> Provided passage:

==*==

AVONDALE, Ariz. -- Over the final weeks of what would become his most recent title run, Jimmie Johnson didn't even want to speak with Denny Hamlin, his closest rival for the crown. Whenever their paths crossed over the latter stages of that playoff, the soon-to-be five-time NASCAR Sprint Cup Series champion wanted to look in the other direction.
What a contrast that is to these days, when Johnson and Matt Kenseth not only casually chat backstage before driver introductions, they also visit each others' motorhomes when their young daughters want to play together. It's hard to remember two recent championship contenders who've gotten along quite as well as Johnson and Kenseth, a pair of middle-aged dads who also happen to be battling for the biggest prize in NASCAR.
"I think our relationship has always been good. It's probably better right now than it's ever been," Kenseth said Friday at Phoenix International Raceway, which Sunday will host the penultimate event in a Chase for the NASCAR Sprint Cup that Johnson leads by seven points over the Joe Gibbs Racing driver. This has so far been a title race without any of the friction that defined last season's battle between the teams of Johnson and Brad Keselowski, whose rivalry endures to this day.
"It's different in some of those levels," Johnson said. "But on track, it's just real simple. They're good. They're strong. We've got to find a way to be better."
That, both title hopefuls say, is when the lines begin to blur and two friends just become two of 43 drivers on the track trying to accomplish the same thing. Johnson and Kenseth have been close since the latter claimed the title with Roush Fenway Racing in 2003, and Johnson and then-girlfriend Chandra drove over the Kenseth's house to share celebratory beers with Matt and wife Katie. Now both drivers have a pair of young daughters, leading to natural interactions in a competitor motorhome lot that's grown full of little kids during this recent baby boom in NASCAR.
Once the green flag flies, though, none of that matters.
"I don't think it makes any difference," Kenseth said. "When you drop the green out here on Sunday, there's 42 cars that you want to beat and there's 42 teams and guys that you're trying to get ahead of and you're trying to beat to go win the race. The guy I get along with the best on the race track, I want to beat him just as bad as the guy I get along with the least on the race track. For me, it honestly doesn't really matter. Once they throw the green, they're all cars that you want to beat and finish in front of, and you realize that to win the race, you have to figure out how to beat them all."

==*==

> Collected material:

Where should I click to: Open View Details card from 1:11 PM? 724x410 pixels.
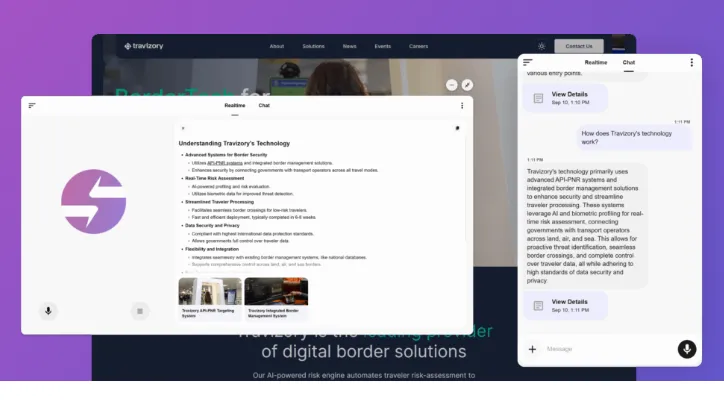(x=566, y=305)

==*==

> Work to be completed: Resume the article on Jimmie Johnson and Matt Kenseth's championship battle from the point where it stops.

> Written response:
Speaking at an event Thursday night when one of his cars from last year was enshrined in owner Roger Penske's museum, Keselowski said the key to his title run last season was that he got aggressive with Johnson, forcing the No. 48 team into mistakes like the cut tire at Phoenix that all but scuttled its championship hopes. Hard racing was Johnson's weakness, Keselowski said, an assertion the Hendrick Motorsports driver later roundly dismissed.
Keselowski added that Kenseth might benefit from a similar tactic, and indeed the cars of the two title contenders were around one another occasionally in opening Sprint Cup practice Friday on the one-mile Phoenix track. But Kenseth said that's not gamesmanship -- it's just the way he competes, regardless of who he's up against.
"I think I race everybody really the same," Kenseth said "It doesn't always work out according to plan, but I think you always race people the way you'd like to be raced. You try to show them respect, and more times than not you get that back. ? When they start a race, you're going to race everybody the same and you're hoping you have a good enough car and everything goes good enough where you can figure out how to win."
Jeff Gordon has been there, winning four titles of his own -- three of those in the heyday of Dale Earnhardt -- and going down to the wire against Johnson in 2007. He knows there's a friendship between Johnson and Kenseth, but also believes there are deep competitive urges beneath it.
"Don't let that fool you. Both of those guys are fierce competitors. They just haven't had to battle one another one-on-one on the track," Gordon said. "Honestly, me and Earnhardt, we didn't either in '95. We never had one incident in '95 on the race track that I can remember. We had a few others prior to that and after that, but not really. It seemed like when I was at my best, he was a fifth- or 10th-place car. When he was at his best, I was a fifth- or 10th-place car. We never had a one-on-one, hard battle in a tight points battle. You take Jimmie and Matt this weekend, they're in a tight battle. If they're lined up side-by-side on a restart, it's going to get a little more interesting."
Indeed, circumstances haven't yet played out to put Johnson and Kenseth in head-to-head situations at the end of Chase races as they did for Johnson and Keselowski a season ago. But at the same time, these are both savvy, veteran drivers who know how to minimize any distraction that can get in the way of a championship -- potential personal beefs included.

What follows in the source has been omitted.